I came here carrying death with me—my quiet companion, as it always is. I thought of those I’ve lost, the ones who should have stayed longer. Death has a way of travelling with you. It doesn’t wait at home; it climbs into the boat, walks beside you on quiet paths. It settles into new landscapes like an old ache. And Trunyan didn’t take it away. It gave it space. No fires to turn bone to ash. No earth to bury the evidence. Just time. Just air. Just a slow return.

It made me wonder: what if we allowed death to be like this—something we didn’t rush, didn’t hide, didn’t dress up in urgency? What if we let it breathe? Sat beside it. Watched it shift.

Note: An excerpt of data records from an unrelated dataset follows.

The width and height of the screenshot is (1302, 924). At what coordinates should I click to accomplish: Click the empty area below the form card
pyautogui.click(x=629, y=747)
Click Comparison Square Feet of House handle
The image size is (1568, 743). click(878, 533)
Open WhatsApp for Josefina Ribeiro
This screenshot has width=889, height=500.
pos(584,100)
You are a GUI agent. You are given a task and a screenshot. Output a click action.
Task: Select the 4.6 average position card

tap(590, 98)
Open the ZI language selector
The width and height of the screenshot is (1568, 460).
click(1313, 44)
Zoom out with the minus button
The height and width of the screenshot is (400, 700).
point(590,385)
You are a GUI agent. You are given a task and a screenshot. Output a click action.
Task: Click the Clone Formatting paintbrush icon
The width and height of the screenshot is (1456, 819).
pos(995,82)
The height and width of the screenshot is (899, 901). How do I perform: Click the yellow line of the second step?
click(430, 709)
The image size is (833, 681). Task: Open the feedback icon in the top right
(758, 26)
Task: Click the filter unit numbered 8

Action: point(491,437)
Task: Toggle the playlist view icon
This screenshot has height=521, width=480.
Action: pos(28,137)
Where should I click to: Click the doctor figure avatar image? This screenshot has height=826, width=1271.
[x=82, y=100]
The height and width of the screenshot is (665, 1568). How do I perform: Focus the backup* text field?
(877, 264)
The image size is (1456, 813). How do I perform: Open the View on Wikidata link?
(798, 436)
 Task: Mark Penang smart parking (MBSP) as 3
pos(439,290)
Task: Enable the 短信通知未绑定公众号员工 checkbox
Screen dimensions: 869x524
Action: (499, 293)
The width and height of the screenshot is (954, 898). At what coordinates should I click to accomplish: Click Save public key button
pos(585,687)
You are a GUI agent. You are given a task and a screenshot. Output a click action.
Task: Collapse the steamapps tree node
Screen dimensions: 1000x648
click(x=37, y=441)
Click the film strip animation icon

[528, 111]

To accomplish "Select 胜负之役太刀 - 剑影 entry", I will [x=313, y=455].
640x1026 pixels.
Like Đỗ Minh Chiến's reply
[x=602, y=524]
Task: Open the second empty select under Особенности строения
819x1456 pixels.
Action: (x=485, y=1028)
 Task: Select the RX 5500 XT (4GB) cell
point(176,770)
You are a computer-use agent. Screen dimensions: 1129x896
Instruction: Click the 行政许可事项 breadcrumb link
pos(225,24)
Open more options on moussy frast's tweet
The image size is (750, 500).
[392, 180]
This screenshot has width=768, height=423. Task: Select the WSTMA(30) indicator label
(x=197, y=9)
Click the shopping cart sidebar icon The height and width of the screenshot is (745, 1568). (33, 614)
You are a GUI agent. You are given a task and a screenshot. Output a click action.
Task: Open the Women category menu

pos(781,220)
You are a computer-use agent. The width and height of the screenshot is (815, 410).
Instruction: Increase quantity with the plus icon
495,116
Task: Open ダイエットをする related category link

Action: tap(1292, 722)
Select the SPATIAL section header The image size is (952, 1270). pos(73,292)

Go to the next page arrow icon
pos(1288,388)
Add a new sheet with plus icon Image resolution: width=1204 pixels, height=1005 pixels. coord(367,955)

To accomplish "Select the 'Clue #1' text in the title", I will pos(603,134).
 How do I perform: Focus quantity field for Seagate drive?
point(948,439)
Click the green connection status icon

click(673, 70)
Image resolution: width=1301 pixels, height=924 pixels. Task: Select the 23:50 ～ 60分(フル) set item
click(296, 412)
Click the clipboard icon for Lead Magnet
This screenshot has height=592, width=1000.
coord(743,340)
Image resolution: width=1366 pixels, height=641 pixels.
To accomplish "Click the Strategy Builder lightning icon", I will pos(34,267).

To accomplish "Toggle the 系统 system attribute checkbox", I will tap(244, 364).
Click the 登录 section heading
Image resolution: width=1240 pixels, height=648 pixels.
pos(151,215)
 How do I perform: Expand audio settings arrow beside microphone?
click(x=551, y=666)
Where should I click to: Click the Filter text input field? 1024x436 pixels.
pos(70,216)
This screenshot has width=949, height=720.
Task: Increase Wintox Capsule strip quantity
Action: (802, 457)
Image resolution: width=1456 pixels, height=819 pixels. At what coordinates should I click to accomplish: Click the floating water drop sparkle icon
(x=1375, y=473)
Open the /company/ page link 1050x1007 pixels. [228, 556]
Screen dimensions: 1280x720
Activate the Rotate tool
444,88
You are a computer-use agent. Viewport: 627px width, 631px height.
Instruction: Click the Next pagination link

Trusted it to decompose into something else—something we could live with? In Trunyan, children grow up knowing how to tend the dead. Elders pass on what isn’t written down—when offerings are made, how to speak to the lingering soul, which gestures guide the spirit safely from body to elsewhere. Nothing here is hurried. Nothing is hidden. And maybe that’s what death asks of us too. To sit. To witness. To stay.

In this village, death doesn’t haunt. It teaches. And the presence of it—open, unhurried, and held—becomes something almost sacred.